Regelmäßige Überstunden: Anspruch auf dauerhafte Wochenarbeitszeiterhöhung besteht nicht
Ein Anspruch auf Arbeitszeiterhöhung aufgrund der regelmäßigen Ableistung von Überstunden ist zu verneinen. So urteilte das Bundesarbeitsgericht in Erfurt am 22.04.2009 (Az.: 5 AZR 133/08).
Der Kläger hatte in seiner Funktion als Lagerverwalter den Schließdienst als Sonderaufgabe übernommen. Für die Mehrarbeit erhielt er etwa 200 Euro im Monat. Später entzog der Arbeitgeber ihm allerdings den Schließdienst wieder, wogegen der Mann juristisch vorging.
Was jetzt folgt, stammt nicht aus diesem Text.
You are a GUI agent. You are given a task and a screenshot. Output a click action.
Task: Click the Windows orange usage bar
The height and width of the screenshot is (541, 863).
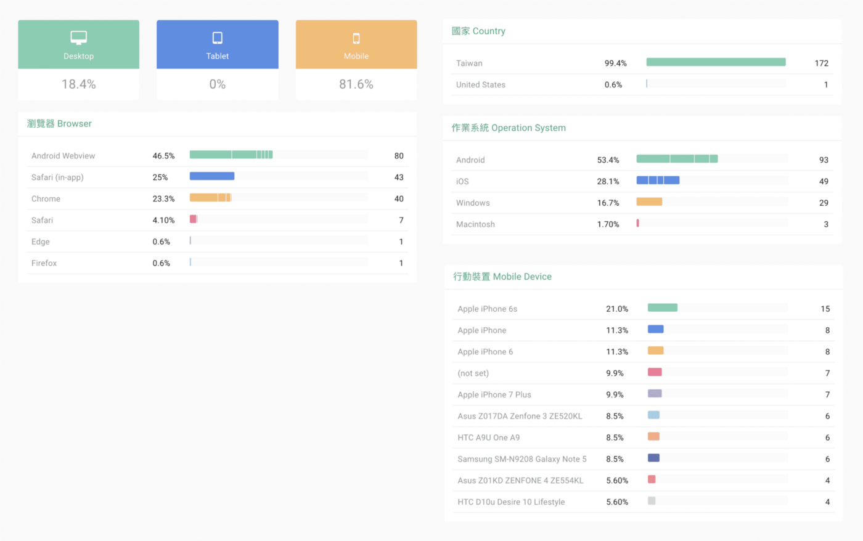[x=649, y=201]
Vor Gericht hatte der Arbeitnehmer keinen Erfolg. Laut Urteilsbegründung sei der Arbeitgeber aufgrund seines Weisungsrechts durchaus berechtigt, keine weiteren Überstunden mehr anzuordnen und dem Beschäftigten die Aufgabe wieder zu entziehen. Die Anordnung von Überstunden lasse sich eben nicht als dauerhafte Verlängerung der Wochenarbeitszeit auslegen.